Thursday 13 November 2008

My First Midwife

On Wednesday I had my first appointment with a midwife. This was very exciting to me. I've never met a real life midwife in my 33.8 years.  What would she be like? What would we be doing at the appointment? And most importantly, What did she say her name was again?

I have to admit, I was a bit put off by having a medical appointment at my house. Would she exam me? Nah. 
Right?

11am on Wednesday. As 11 am got closer and closer i became more and more nervous. Consequently, I gave my husband the guilt trip for not attending the appointment. He of course rushed right home to be with me.

11:15 and no midwife. Is she standing me up?

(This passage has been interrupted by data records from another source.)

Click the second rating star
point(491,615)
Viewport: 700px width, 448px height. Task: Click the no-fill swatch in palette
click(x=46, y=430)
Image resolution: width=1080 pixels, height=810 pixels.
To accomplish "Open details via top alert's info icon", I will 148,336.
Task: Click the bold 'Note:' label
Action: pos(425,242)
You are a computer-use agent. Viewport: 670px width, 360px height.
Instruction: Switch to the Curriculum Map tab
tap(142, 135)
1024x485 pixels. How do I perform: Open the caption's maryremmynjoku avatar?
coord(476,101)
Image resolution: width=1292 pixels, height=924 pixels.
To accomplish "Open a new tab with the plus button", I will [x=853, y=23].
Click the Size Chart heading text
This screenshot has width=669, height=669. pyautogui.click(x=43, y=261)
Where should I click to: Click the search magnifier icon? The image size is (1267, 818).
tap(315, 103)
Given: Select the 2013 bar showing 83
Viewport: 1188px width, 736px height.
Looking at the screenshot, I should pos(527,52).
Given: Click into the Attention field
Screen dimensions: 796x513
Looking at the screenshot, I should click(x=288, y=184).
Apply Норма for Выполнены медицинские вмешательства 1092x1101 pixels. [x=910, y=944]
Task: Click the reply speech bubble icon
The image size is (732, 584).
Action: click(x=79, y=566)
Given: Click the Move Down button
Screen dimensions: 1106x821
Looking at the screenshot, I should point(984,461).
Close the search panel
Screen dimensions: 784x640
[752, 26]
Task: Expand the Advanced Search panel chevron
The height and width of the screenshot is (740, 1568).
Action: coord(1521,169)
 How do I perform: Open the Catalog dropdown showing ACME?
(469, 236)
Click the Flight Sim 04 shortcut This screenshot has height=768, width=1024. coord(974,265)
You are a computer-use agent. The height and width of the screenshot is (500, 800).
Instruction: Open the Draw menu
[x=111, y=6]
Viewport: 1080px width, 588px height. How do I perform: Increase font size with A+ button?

11:30 and the door bell rings. I open the door and a jolly, plump and seasoned woman holding a black briefcase smiles and greets me, "Hullo". 

Rosie the midwife has arrived.

I'm pretty sure Rosie is a friend of Mary Poppins. She was just a bundle of jolliness.

After we made small talk with Rosie, she handed me about 1,000 pages of leaflets about pregnancy to read at my leisure and we got down to business.

I asked Rosie a lot of questions and said quite frequently, "Well in the United States..." to which she finally said, "i think in the United States they are a little more advanced."
 This of course shut me up.

The appointment concluded with Rosie asking me to pee in a cup. 
Ok. Not that big of a deal. I pee in my bathroom all of the time. I've also pee'd on many a sticks in that bathroom. I can do that.

After I handed Rosie the cup, in my living room, she opened it up and dipped a little stick in it. Iw.
Than she handed me the stick to dispose of. 
Iw. 
Than Rosie wanted to draw some blood. In my living room.
Iw. Iw Iw.
Her phone rang. Phew, saved by the ring cause that can't be very sanitary, drawing blood in my living room. What if blood got on my couch? Or the carpet? 
Iw.

Rosie left in a hurry and to my dismay her main means of transport was not a black umbrella. 

After Rosie left I couldn't help but think: are there no male midwives? and if there are, would they be called midhusbands?

3 comments:

Jen said...

There are male midwives and they are still called midwives. They are very rare. A male midwife delivered my first child, the one who is insisting on turning 10 next week, darn her! I remember meeting him once during my pregnancy for one of my antenatal appointments and thinking: "I hope I don't get him for delivery, he was lovely but I don't want a bloke delivering the baby." When I went into labour, he was on duty and I was SOOOO glad to see a midwife I knew he could have been an alien for all I cared. He was fab and if I could have had him for my second delivery (which was in another county and was at home anyway) I would have. I was very unusual in having a female obstetrician (the only one out of the six at that hospital) and a male midwife.

Anonymous said...

I've never met a male midwife in the U.S., but I'm sure they exist.

I couldn't use midwives for either of my deliveries, but I've heard that they're wonderful. I had an incompetent nincompoop for my first delivery and a fabulous male OB/GYN for my second.

Guider: You should tell her the full story of C's delivery! :-)

jenny warren said...

Yes, tell me!

Guider, you have one turning 10 also? Why do they grow up so fast?
Why were you allowed to have a female OB at your delivery?